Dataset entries
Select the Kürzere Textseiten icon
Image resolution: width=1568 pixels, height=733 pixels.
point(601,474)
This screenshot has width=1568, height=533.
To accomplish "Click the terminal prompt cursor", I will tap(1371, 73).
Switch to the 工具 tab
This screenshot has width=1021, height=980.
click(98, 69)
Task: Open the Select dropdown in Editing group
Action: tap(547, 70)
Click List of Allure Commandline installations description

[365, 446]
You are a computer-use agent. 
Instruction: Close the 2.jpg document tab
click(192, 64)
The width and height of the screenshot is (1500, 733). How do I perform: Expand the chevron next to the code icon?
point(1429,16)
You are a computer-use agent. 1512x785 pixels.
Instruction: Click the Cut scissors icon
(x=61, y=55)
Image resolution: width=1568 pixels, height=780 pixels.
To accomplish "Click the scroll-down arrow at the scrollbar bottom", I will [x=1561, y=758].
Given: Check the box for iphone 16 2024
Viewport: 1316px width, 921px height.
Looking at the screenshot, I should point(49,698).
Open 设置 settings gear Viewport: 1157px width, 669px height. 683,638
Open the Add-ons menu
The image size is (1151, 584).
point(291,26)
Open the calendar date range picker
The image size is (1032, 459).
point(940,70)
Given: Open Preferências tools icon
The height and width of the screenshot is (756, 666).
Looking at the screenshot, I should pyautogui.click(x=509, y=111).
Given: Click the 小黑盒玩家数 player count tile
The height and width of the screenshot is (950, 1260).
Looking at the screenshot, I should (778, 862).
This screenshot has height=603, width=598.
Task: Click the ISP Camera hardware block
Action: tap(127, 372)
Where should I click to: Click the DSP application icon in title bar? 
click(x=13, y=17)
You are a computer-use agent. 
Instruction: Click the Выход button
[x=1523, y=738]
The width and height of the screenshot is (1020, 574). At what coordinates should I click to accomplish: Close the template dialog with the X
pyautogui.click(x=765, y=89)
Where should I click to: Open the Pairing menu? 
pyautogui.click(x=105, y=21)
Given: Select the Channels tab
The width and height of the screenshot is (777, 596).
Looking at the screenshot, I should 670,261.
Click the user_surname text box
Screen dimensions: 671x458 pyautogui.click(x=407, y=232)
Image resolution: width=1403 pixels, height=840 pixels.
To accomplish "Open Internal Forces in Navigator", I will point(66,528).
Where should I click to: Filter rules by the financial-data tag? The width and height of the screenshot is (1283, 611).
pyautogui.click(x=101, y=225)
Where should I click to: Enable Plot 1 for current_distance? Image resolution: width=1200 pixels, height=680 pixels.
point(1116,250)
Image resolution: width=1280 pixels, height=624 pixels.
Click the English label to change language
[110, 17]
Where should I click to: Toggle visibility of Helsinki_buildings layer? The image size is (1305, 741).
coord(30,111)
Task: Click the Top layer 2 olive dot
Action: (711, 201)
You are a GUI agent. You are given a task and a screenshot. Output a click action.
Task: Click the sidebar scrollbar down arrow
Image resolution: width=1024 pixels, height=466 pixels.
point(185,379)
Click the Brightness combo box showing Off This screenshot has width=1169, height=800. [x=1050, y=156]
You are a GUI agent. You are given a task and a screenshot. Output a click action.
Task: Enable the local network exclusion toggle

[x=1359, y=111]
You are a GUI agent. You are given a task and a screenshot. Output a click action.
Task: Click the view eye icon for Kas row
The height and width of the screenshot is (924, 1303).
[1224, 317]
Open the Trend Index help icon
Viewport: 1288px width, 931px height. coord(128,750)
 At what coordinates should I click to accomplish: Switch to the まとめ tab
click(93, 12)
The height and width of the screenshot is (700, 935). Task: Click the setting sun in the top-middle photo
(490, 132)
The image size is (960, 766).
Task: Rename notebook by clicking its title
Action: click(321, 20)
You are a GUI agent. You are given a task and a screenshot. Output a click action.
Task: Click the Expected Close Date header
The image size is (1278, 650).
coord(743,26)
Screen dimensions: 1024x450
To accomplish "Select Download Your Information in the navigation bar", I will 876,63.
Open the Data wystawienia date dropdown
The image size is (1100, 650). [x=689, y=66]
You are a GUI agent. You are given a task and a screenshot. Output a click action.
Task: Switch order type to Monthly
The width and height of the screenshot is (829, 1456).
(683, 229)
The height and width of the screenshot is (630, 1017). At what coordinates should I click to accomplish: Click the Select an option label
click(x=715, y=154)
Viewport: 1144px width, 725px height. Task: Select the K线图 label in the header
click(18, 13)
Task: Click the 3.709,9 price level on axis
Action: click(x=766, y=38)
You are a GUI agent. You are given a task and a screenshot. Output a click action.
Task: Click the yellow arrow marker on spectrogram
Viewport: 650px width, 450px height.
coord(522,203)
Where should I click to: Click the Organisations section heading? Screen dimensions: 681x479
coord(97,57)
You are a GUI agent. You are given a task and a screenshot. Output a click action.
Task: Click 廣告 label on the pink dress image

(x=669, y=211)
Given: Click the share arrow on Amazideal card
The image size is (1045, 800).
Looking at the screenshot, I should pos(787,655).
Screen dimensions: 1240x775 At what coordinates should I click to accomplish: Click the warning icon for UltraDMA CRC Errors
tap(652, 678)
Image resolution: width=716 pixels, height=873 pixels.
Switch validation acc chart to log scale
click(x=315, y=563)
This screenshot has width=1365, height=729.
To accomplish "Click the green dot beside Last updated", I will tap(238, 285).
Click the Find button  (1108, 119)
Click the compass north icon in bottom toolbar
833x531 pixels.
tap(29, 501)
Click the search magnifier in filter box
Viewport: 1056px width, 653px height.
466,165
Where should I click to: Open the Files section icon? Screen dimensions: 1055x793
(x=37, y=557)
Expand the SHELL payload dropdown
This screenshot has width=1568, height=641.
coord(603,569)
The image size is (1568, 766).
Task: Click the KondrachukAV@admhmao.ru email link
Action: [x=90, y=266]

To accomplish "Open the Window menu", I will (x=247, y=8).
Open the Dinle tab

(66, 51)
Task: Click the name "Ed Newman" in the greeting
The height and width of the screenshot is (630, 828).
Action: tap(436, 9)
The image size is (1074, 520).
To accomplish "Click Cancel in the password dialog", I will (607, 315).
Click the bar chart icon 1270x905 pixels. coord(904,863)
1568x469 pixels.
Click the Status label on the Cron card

* **Problem to solve**
The required output is each line of the entries that contains the word "scrollbar".

* **Output for this task**
To accomplish "Click the scroll-down arrow at the scrollbar bottom", I will [x=1561, y=758].
Task: Click the sidebar scrollbar down arrow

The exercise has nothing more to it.